L’avocat de Michel Soulès, Me Victor Font, a exprimé sa déception face à cette décision, tout en affirmant que « le combat de fait que débuter ». Michel Soulès, 64 ans, a été mis en examen pour des faits de « viols et agressions sexuelles aggravées ». Les accusations portent sur des gestes récents sur l’une des jeunes femmes et des viols répétés sur une autre, commis alors qu’elle était mineure.
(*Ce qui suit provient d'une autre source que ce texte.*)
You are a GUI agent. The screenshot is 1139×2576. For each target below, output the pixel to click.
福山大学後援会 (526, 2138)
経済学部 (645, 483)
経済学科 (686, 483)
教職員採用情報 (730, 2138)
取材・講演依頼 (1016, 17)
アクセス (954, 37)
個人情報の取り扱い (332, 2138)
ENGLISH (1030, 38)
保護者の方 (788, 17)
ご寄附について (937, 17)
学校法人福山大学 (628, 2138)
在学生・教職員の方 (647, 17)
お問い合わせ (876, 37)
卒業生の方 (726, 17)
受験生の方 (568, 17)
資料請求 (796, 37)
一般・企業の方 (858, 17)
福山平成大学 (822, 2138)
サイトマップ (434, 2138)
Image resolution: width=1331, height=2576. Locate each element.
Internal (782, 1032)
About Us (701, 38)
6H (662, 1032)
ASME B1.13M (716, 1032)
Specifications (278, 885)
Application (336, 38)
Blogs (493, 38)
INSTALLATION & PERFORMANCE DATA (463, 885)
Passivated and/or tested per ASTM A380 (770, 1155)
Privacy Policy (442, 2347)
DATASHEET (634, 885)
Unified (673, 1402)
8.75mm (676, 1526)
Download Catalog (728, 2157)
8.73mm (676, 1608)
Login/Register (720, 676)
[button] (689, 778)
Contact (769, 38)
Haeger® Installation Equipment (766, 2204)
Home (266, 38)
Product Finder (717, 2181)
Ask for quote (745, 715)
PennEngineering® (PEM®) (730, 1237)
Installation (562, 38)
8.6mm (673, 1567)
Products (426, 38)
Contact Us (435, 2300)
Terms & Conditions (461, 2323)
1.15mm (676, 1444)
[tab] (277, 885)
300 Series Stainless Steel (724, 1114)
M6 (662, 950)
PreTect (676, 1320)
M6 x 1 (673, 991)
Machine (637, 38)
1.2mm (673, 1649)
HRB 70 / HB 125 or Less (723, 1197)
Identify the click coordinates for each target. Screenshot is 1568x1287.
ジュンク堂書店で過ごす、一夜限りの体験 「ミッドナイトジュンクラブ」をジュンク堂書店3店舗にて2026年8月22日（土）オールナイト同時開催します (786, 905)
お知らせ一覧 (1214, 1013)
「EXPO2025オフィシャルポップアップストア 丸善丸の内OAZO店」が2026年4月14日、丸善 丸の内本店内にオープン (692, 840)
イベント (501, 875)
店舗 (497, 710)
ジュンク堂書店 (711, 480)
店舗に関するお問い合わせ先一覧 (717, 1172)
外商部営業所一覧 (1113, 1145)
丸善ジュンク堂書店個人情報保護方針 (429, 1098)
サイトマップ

Soulès, qui se présente comme le premier et seul maire gitan de France, a vigoureusement contesté ces accusations lors de sa comparution devant la cour d’appel. Il a été réélu avec 86 % des voix au premier tour du dernier scrutin.
Une expertise génétique attendue
Dans le cadre de l’enquête, une expertise ADN a été ordonnée, ce qui pourrait s’avérer déterminant. Des prélèvements ont été réalisés dans les vêtements d’une des victimes, qui affirme que Michel Soulès a glissé sa main dans sa culotte alors qu’elle dormait. La présence ou l’absence de son profil génétique sur ces prélèvements pourrait avoir un impact significatif sur la suite de l’enquête.
L’enquête se poursuit alors que Michel Soulès continue de clamer son innocence et dénonce une situation qu’il décrit comme un « cauchemar ».